Stored data:
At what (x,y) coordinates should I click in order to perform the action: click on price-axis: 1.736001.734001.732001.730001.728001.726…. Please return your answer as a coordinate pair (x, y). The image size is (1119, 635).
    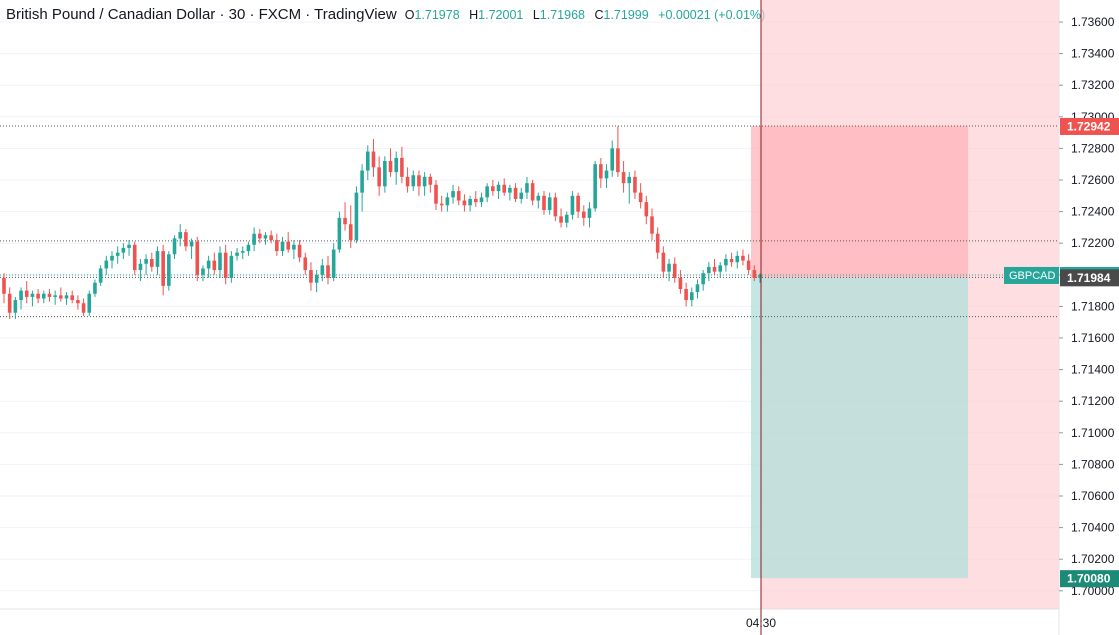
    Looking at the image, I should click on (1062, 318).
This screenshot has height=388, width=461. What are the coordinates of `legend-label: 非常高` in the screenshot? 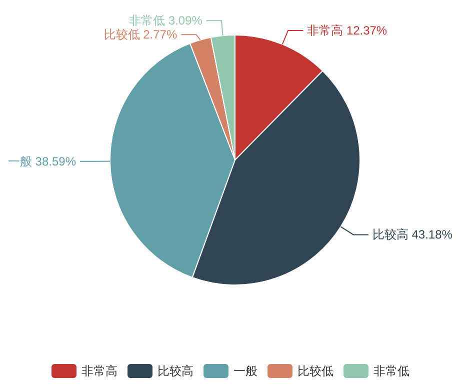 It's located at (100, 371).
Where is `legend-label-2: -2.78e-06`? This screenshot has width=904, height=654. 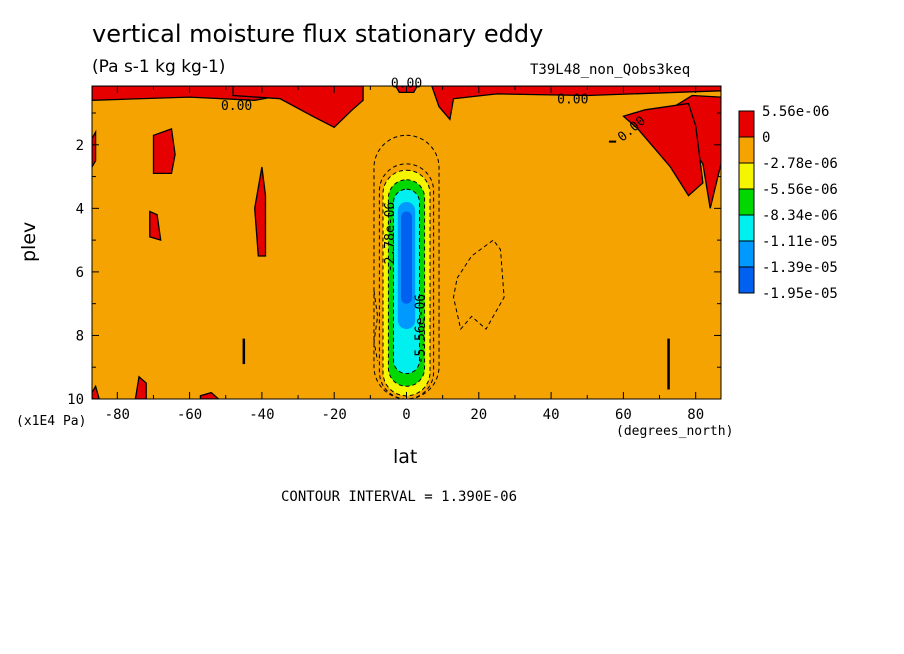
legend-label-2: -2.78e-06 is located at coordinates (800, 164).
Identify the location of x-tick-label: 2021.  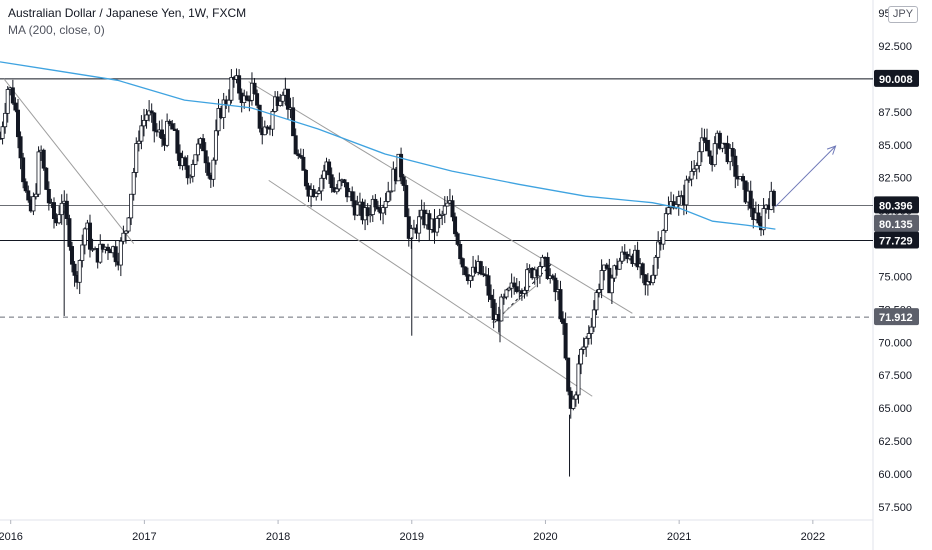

What to produce » Return the lines of the data above exactly, starting at its first line and stopping after the line that contains "Looking at the". Leave the pictures out.

Answer for the task »
At what (x,y) coordinates should I click in order to perform the action: click on price-axis: 1.736001.734001.732001.730001.728001.726…. Please return your answer as a coordinate pair (x, y). The image size is (1119, 635).
    Looking at the image, I should click on (1062, 318).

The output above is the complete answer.